4 varieties of Shortenings 

  1. Solid – Butter used in pie crusts, pastries, and bread recipes 
  2. Liquid (ideal for melted Shortening) – Vegetable oils used in rolls, chiffon, and other cakes 
  3. All purpose (Non-emulsified Shortening) used in high ratio cakes 
  4. Cake or icing Shortening (with the combination of Emulsifiers) used in cakes and cookies

Examples of shortening

  • Vegetable oils
  • Lard
  • Butter
  • Processed Shortenings
  • Margarine

Vegetable oil

Obtained from oil-bearing seeds like corn(maize), palm nuts (coconut), cotton seed, canola, olive, soybean, sunflower, groundnut, mustard, etc. all are liquid at room temperature and 100 percent fat. They have been processed chemically or as cold pressed techniques. To achieve neutral to yellowish, light yellowish, and dark yellowish, the color can vary, it depends on the raw seed and the procedure of obtaining processed oil. Used majorly where their liquid consistency can be used like chiffon, breads, rolls, and fairly hard baked goods.

Lard

Lard is an animal-based product and one of the most historic shortening humankind has known and used. It is obtained from fatty tissues of animals like a hog, is white has solid consistency, and is 98 percent fat.
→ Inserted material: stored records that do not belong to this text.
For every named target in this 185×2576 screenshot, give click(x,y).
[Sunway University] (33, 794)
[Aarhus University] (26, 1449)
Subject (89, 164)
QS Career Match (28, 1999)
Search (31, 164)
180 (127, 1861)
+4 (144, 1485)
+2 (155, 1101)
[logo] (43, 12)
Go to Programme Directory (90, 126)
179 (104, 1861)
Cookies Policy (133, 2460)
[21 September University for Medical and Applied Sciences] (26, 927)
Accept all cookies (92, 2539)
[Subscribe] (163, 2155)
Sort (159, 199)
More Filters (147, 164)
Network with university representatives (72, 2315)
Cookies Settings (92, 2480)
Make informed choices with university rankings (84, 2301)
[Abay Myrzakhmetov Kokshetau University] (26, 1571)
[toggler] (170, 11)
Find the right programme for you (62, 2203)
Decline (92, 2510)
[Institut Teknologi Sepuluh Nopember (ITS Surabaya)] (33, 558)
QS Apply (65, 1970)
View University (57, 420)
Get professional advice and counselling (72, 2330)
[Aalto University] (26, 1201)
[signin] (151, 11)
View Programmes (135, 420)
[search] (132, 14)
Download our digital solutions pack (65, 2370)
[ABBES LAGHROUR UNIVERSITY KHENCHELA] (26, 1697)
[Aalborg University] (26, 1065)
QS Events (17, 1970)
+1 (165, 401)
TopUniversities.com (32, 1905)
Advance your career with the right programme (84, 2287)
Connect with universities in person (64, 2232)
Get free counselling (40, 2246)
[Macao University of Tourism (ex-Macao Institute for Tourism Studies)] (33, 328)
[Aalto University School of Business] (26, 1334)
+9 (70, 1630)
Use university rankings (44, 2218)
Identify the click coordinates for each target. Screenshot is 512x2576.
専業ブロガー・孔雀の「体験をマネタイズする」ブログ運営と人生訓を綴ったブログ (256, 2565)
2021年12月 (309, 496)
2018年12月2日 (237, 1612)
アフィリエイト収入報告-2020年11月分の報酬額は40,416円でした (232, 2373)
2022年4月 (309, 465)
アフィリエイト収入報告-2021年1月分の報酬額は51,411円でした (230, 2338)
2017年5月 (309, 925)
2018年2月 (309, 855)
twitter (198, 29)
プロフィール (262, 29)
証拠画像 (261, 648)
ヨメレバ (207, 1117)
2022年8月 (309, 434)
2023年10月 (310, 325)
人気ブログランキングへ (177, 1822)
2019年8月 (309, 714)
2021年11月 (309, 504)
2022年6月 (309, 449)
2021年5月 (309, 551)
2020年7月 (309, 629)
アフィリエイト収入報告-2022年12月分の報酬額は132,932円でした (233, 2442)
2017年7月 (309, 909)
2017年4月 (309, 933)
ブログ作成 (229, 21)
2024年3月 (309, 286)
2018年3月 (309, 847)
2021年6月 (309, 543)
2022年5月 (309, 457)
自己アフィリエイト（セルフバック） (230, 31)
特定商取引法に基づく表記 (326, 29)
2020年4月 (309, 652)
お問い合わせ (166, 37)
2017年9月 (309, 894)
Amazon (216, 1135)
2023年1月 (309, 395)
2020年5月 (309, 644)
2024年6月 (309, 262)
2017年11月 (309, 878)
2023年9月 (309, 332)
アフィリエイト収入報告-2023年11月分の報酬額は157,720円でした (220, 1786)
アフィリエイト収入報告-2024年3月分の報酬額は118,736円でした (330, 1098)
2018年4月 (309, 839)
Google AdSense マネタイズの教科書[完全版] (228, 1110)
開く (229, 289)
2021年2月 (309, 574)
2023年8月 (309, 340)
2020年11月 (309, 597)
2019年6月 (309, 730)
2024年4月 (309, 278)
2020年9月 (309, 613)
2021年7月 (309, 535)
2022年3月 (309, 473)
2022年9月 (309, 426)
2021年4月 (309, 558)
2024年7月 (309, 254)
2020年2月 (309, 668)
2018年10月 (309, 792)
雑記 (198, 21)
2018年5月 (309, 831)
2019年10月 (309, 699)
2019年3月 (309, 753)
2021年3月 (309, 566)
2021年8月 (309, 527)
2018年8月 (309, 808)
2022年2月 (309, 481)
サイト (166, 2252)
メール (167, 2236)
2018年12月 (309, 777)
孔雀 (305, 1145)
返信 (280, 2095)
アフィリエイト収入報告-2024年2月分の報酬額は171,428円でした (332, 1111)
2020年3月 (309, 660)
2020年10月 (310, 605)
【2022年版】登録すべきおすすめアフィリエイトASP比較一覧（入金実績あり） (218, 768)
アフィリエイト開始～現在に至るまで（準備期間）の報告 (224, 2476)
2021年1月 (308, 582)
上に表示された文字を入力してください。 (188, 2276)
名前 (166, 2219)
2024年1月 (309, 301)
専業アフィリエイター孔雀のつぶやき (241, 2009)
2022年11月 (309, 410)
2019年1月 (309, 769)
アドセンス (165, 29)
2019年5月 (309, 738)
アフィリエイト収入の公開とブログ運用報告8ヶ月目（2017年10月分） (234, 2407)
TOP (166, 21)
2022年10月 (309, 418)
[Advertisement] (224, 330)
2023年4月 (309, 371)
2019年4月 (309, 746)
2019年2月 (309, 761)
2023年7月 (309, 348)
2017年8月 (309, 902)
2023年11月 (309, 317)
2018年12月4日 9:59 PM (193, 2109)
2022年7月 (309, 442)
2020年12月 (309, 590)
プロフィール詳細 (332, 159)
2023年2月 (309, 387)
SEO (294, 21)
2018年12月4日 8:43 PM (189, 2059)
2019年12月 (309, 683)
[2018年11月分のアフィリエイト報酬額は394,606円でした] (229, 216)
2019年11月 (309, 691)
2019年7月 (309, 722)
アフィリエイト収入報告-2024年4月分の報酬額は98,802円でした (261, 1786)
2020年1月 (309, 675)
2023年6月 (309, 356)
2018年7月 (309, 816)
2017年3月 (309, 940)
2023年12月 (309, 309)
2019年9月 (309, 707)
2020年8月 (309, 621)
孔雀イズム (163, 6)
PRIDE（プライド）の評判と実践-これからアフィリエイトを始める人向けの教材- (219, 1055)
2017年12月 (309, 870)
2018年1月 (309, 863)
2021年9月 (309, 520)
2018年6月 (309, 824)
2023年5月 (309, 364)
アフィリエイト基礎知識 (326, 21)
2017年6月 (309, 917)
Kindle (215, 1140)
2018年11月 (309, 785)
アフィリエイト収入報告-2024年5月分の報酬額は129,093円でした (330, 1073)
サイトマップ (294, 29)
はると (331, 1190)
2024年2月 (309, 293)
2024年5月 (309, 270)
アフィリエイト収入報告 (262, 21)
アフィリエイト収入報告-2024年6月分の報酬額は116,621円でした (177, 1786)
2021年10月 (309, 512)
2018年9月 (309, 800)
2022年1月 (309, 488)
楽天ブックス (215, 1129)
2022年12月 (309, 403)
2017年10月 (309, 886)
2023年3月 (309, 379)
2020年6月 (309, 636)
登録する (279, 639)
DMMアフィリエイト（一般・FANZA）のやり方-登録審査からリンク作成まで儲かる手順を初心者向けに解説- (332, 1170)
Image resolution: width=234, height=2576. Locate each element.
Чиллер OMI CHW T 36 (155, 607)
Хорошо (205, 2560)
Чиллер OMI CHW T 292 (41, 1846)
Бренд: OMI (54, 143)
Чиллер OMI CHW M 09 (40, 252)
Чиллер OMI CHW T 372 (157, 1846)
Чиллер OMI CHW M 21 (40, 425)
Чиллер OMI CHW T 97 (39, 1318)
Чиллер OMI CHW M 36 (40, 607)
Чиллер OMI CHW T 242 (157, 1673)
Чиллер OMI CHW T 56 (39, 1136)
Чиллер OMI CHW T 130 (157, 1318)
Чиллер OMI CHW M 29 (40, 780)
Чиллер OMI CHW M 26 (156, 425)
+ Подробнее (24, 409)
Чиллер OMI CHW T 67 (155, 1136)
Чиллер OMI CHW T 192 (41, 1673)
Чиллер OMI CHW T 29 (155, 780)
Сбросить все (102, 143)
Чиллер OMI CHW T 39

Its mild, pleasing flavor and odor are desirable for crackers, cookies, pie crusts, and bread.

Butter

Is the highest priced shortening of all. Therefore, it is majorly used in high-priced baked products. Appealing yellow, with solid consistency, sweet flavor, pleasant aroma, and its ability to give tenderness to baked products, it’s quite ideally used for pricy baked goods. Contains about 80 percent fat, and is used in products like specialty bread, cookies, pastries, and puffs with flaky nature is quite popular.

Processed Shortenings

These types of shortenings are processed to form a whitish-colored and odorless product. Vegetable oils are treated to form these. They are 100 percent fat, with a solid smooth consistency, and show good plasticity. In processed shortenings ingredients are added externally to increase their characteristic features like increase in moisture absorption and retention, retard from rancidity. 

Margarine

These are emulsions containing 80 percent fat content. They can be both plant and animal based and contains externally added ingredients like water, emulsifiers, salt, and milk solids. They are major of solid consistency imparting whitish to yellowish like color, with neutral or butter like flavor. Margarine provides more smoothness and produces tender baked goods, having a high melting point they are the ideal choice for puffs, and croissants like crispy and flaky baked goods.